**Supplied information**
*** Begin section ***
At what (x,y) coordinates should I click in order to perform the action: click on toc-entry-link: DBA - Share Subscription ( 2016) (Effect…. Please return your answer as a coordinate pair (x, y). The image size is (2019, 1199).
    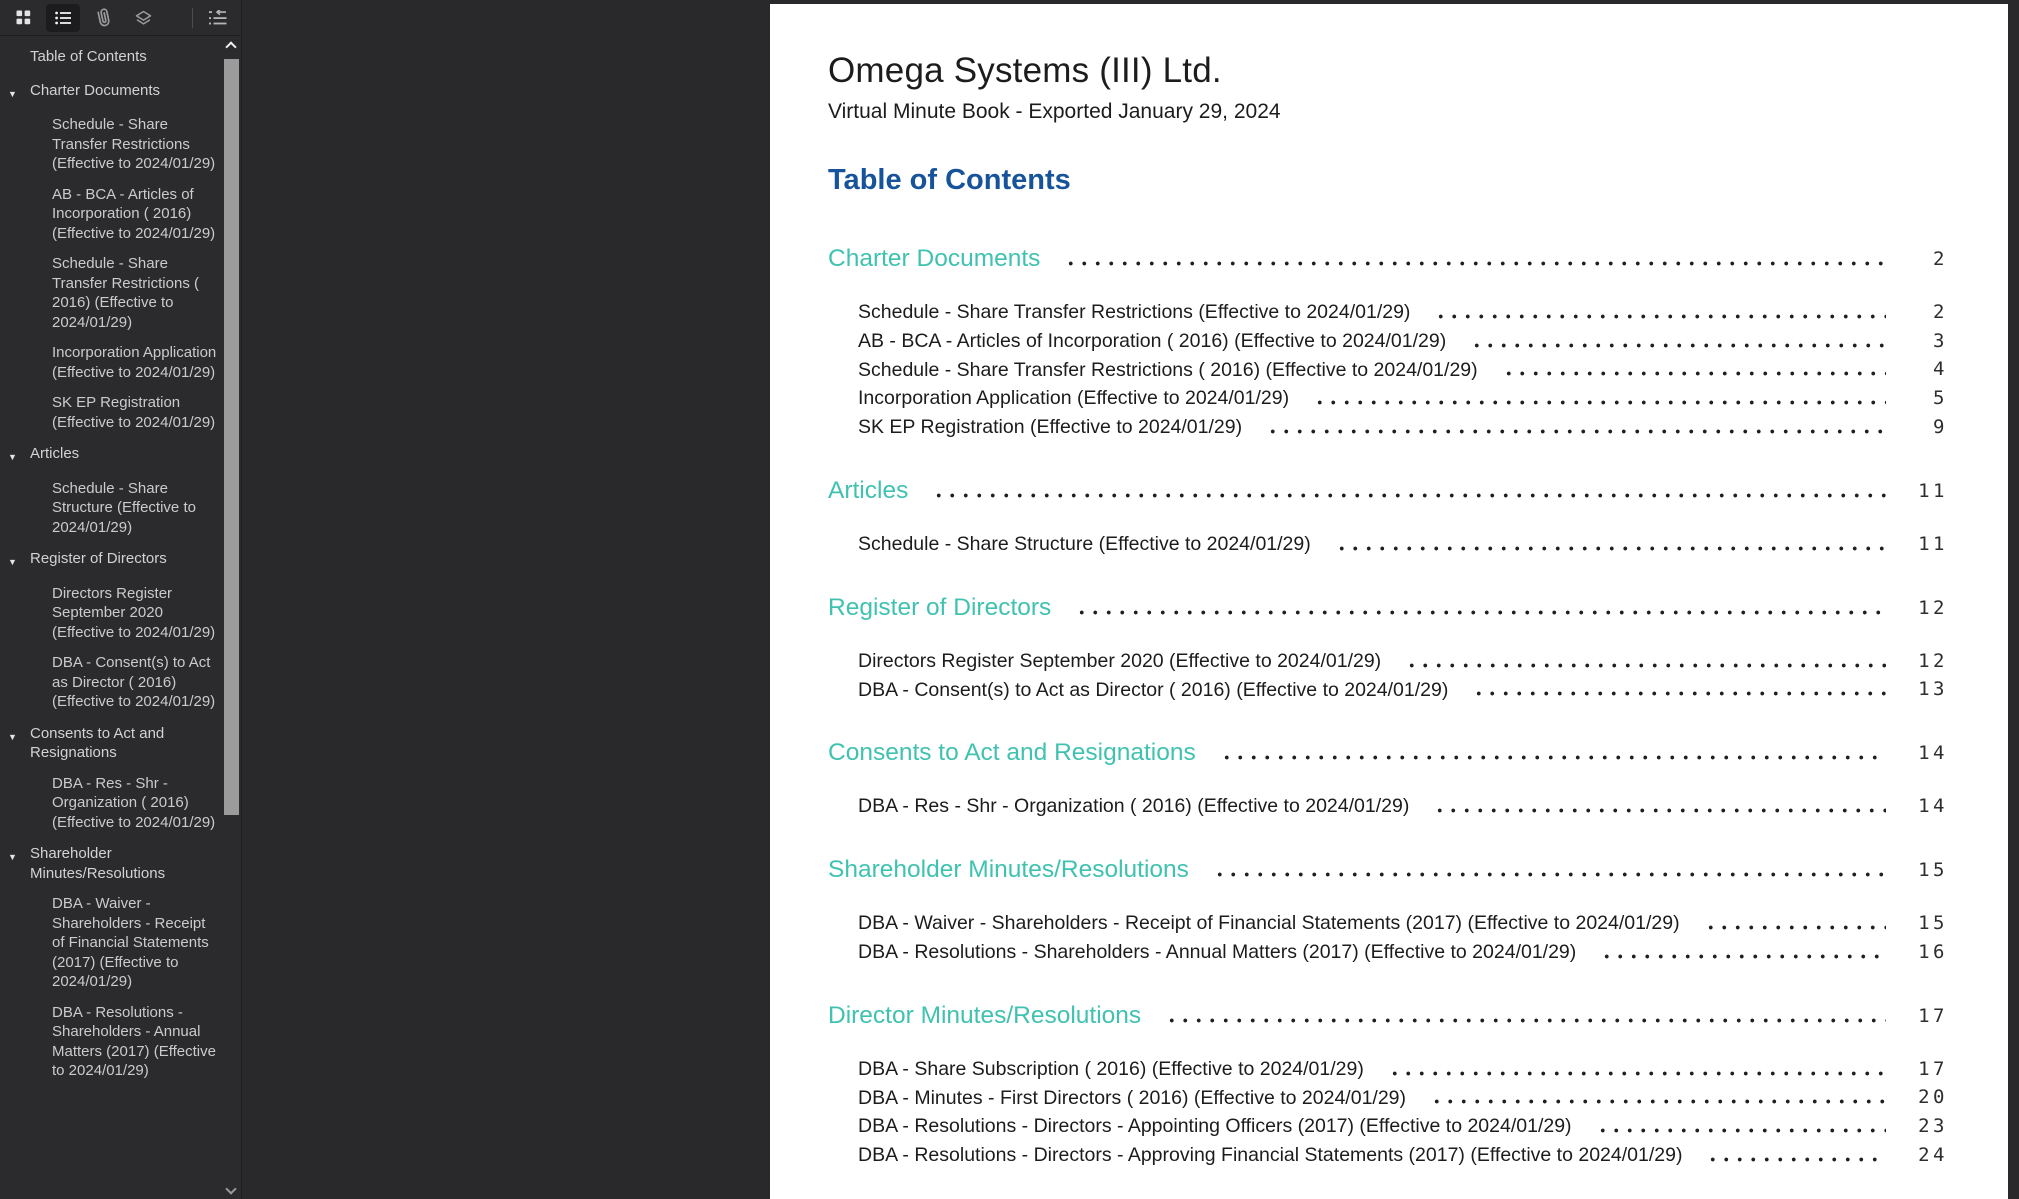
*** End section ***
*** Begin section ***
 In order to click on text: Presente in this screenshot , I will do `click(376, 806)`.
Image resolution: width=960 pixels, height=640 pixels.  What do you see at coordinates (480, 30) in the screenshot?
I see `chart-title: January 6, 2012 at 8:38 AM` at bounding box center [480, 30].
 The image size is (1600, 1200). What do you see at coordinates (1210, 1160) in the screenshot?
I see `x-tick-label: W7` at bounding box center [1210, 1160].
*** End section ***
**Work instruction**
Go through the lines above and copy out in full every one that contains the word "order".

**Answer to this exercise**
At what (x,y) coordinates should I click in order to perform the action: click on toc-entry-link: DBA - Share Subscription ( 2016) (Effect…. Please return your answer as a coordinate pair (x, y). The image size is (2019, 1199).
 In order to click on text: Presente in this screenshot , I will do `click(376, 806)`.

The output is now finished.